As a divorced parent, you still have a legal duty to support your children if you get married again. By itself, either parent's remarriage won't justify a change in the amount of child support you're paying or receiving for those kids. But in some circumstances involving serious hardship, you might qualify for a modification based on your (or your ex's) new financial circumstances after remarriage.
Like all other states, California has guidelines for calculating child support. The formula is complicated, but the amount of support is primarily based on both parents' net disposable income and the percentage of time their children spend with each parent under their parenting plan and custody orders.
Either parent may request a change in the current amount of child support they're paying or receiving. But they'll generally need to prove that there's been a significant change in circumstances requiring a different support amount. Once a judge decides that a modification is called for, the new support amount will be calculated under the guidelines, based on the parents' current financial circumstances.
(Learn all about child support in California, including how the calculation works, when the judge may allow a different support amount, and the rules for modifying existing support orders.)
When you're calculating child support in California, you're allowed a deduction from your income for your court-ordered support payments for children from previous relationships (or support you pay without an order for children who don't live with you). But unlike some other states, California doesn't usually allow parents to deduct their support for additional children from a new marriage (or new relationship) who are living with them.
There is an exception to that rule: When parents are experiencing "extreme financial hardship" because of their legal duty to support children from a new relationship, judges may allow a deduction from income—but only as needed to accommodate the minimum basic living expenses for the additional children.
If you request this hardship deduction, it will be up to the judge to decide whether you qualify for it—and if so, whether it would justify a modification of child support.
When judges allow hardship deductions, they'll try their best to ensure that parents provide adequate support for all their children. The maximum hardship deduction for each new child can't be more than the amount of support paid for each child from the previous relationship.
(Cal. Fam. Code §§ 4070, 4071 (2024); In re Marriage of Paulin, 46 Cal.App.4th 1378 (Cal. Ct. App. 1996).)
Hardship deductions (discussed above) usually apply only to a parent's support for children born or adopted during a new relationship. That's because stepparents don't generally have a legal duty to support their stepchildren.
However, if a judge decides to allow any part of a new spouse's income to be included in a parent's income when calculating child support, the judge must then allow a hardship deduction based on the minimum living expenses for the parent's stepchildren. (Cal. Fam. Code § 4057.5(d) (2024).)

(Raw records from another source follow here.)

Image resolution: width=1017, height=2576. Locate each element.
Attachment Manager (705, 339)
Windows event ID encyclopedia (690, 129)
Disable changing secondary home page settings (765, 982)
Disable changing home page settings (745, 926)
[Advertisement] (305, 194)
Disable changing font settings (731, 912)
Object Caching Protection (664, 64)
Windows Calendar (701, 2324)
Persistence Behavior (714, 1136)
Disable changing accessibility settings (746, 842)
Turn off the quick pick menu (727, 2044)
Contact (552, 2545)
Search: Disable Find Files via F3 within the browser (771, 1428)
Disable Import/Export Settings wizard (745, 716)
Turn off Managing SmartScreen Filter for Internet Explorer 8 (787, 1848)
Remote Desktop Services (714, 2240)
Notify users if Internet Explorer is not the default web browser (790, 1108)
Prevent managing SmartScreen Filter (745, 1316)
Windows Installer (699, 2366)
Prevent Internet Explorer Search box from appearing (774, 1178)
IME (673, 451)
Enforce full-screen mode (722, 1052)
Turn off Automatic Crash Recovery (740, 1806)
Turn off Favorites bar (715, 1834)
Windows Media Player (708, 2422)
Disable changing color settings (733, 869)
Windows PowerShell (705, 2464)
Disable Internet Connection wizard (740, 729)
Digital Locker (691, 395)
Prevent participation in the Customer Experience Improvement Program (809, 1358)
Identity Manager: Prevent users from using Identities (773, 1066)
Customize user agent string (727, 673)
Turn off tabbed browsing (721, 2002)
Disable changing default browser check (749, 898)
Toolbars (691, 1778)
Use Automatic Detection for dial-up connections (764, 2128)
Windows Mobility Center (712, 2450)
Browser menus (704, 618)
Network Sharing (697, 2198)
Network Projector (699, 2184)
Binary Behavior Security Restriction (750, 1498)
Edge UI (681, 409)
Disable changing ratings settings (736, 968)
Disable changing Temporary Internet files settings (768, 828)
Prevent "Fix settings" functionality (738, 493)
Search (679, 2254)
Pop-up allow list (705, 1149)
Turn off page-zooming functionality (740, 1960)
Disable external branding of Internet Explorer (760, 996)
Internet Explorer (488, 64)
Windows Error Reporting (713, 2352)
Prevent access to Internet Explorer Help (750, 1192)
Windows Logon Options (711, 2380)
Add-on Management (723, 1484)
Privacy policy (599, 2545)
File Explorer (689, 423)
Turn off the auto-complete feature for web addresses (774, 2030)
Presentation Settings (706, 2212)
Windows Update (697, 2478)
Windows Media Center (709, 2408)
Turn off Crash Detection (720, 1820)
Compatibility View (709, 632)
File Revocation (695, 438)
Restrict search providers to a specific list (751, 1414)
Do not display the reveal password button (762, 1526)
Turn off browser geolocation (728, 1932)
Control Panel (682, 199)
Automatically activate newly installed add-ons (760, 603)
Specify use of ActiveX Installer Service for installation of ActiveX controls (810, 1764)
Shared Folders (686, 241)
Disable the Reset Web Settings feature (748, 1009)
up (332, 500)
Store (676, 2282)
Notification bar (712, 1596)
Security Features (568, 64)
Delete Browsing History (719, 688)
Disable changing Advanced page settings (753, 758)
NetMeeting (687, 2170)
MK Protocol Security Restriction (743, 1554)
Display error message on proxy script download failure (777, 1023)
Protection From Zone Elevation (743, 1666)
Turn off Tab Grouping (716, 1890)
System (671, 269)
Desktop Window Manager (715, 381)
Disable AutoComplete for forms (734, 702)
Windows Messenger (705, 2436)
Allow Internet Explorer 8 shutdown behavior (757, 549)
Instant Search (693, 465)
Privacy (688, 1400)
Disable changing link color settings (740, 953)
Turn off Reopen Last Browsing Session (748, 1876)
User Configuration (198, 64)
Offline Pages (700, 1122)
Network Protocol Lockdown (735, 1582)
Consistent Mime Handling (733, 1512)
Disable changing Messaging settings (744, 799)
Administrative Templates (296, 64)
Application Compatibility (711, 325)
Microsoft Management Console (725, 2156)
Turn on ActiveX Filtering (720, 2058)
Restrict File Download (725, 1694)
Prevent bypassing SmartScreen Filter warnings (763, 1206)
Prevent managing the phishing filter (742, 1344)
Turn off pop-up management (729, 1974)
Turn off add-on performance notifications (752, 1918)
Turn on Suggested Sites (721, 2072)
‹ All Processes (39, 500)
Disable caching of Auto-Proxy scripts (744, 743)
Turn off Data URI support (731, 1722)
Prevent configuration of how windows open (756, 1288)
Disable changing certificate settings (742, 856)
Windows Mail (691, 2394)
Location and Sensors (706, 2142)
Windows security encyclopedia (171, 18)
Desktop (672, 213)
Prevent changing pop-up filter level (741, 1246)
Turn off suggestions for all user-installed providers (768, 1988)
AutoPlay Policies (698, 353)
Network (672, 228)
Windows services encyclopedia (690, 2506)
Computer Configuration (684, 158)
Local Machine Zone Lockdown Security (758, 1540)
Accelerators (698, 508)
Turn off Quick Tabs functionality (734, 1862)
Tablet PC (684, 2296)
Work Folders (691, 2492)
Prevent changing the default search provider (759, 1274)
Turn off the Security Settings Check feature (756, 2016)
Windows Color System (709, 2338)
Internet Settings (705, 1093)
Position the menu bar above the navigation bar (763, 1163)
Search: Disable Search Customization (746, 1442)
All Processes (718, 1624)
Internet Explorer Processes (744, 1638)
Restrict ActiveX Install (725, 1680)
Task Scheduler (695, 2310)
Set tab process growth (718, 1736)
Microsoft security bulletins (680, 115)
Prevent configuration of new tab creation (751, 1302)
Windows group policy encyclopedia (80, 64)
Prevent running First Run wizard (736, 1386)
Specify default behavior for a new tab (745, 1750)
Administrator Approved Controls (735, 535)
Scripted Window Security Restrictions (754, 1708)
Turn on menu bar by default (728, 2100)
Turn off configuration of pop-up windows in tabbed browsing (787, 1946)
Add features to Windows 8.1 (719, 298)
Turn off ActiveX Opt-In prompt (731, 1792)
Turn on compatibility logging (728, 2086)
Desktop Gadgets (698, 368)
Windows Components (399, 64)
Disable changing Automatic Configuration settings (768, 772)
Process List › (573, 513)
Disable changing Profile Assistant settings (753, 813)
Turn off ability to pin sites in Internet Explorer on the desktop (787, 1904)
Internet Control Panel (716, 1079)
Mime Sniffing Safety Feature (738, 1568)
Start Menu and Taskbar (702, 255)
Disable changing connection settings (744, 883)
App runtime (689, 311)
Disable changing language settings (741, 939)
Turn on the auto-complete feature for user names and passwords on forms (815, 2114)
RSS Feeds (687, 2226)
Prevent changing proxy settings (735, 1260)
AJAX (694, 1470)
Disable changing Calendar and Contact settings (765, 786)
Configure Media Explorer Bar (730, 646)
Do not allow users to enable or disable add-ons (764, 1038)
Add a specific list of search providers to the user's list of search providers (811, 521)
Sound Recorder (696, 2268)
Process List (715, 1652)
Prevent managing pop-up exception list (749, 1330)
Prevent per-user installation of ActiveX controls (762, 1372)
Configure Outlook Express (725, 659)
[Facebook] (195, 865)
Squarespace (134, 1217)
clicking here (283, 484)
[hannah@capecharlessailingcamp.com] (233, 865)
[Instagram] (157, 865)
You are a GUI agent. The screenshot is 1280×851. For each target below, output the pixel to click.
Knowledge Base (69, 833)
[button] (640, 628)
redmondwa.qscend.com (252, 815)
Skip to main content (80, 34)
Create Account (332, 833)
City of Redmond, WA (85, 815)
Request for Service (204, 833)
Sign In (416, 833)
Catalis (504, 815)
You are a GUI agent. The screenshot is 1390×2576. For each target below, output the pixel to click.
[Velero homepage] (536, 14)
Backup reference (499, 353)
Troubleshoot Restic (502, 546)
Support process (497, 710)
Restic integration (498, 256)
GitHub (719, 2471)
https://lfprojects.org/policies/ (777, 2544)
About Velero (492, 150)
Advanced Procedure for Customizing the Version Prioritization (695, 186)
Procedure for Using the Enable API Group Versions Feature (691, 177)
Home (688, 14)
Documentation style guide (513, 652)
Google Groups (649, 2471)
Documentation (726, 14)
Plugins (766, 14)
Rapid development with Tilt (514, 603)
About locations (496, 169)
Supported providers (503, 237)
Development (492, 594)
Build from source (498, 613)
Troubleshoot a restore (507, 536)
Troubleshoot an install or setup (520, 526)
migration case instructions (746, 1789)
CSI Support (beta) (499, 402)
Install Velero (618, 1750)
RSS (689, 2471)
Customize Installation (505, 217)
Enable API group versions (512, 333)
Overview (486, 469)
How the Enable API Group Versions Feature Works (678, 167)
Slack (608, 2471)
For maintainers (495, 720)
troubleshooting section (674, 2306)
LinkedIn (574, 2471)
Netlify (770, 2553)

You usually won't be able to get a child support modification just because your ex has married someone wealthy. That's because California law prohibits judges from considering the income earned by either parent's new spouse or nonmarital partner when they first determine the amount of support or when they're modifying an existing support order. (Cal. Fam. Code § 4057.5 (2024).)
California courts have held that this rule applies to both direct and indirect consideration of new-mate income. This means judges usually may not consider a parent's improved standard of living after remarriage. (In re Marriage of Romero, 99 Cal.App.4th 1436 (Cal. Ct. Ap. 2002).0
Here again, the law allows an exception: Judges may consider new-mate income if not doing that would cause "extreme and severe hardship" to any child that the parent (or the parent's new spouse) is supporting. Note that this exception depends on the child's hardship, not the parent's.
The law doesn't define what would qualify as extreme and severe hardship. But it does say that an extraordinary case may include a situation when a parent is voluntarily unemployed or underemployed while relying on a new spouse's income (more on that issue below).
Even when judges decide to include a new spouse's income in the support calculation, they don't necessarily have to include all of that income. It's up to the individual judge to decide what's appropriate under the circumstances.
If your ex voluntarily or intentionally quits a job or reduces their income—or intentionally stays unemployed or underemployed—and is relying on a new spouse's income, you may be able to convince a judge to include all or part of that income. But you'll still need to prove that not doing so would create a severe hardship for the kids (as discussed above). (Cal. Fam. Code § 4057.5(b) (2024).)
If you don't meet that strict requirement for including new-mate income, but your ex has quit working after remarrying, you can ask a judge to calculate child support based on your ex's earning capacity. California's guidelines allow judges to use imputed income for child support when that's consistent with the children's best interests. (Cal. Fam. Code § 4058(b)(1)(B) (2024).)
Either way—whether child support is calculated using a parent's imputed income or a new spouse's income—you still would need to prove that it qualifies as a substantial change of circumstances requiring a modification.
California's local child support agencies will generally review cases to see if a modification of support is warranted, based on the parents' current financial circumstances. However, the agencies won't be able to help with requested changes based on support for additional children or a new spouse's income—because a judge has to decide whether you meet the strict hardship requirements.
California's courts have a network of self-help centers and family law facilitators who can answer questions about child support, help with court forms, explain court procedures, and provide other information for people who don't have a lawyer. But they may not give you legal advice or represent you in court.
So if you're hoping to change your existing child support order based on your expenses for new children or the income of your ex's new spouse, you should consider speaking with a lawyer. An experienced California family law attorney should be able to evaluate your situation and advise you on the best way forward.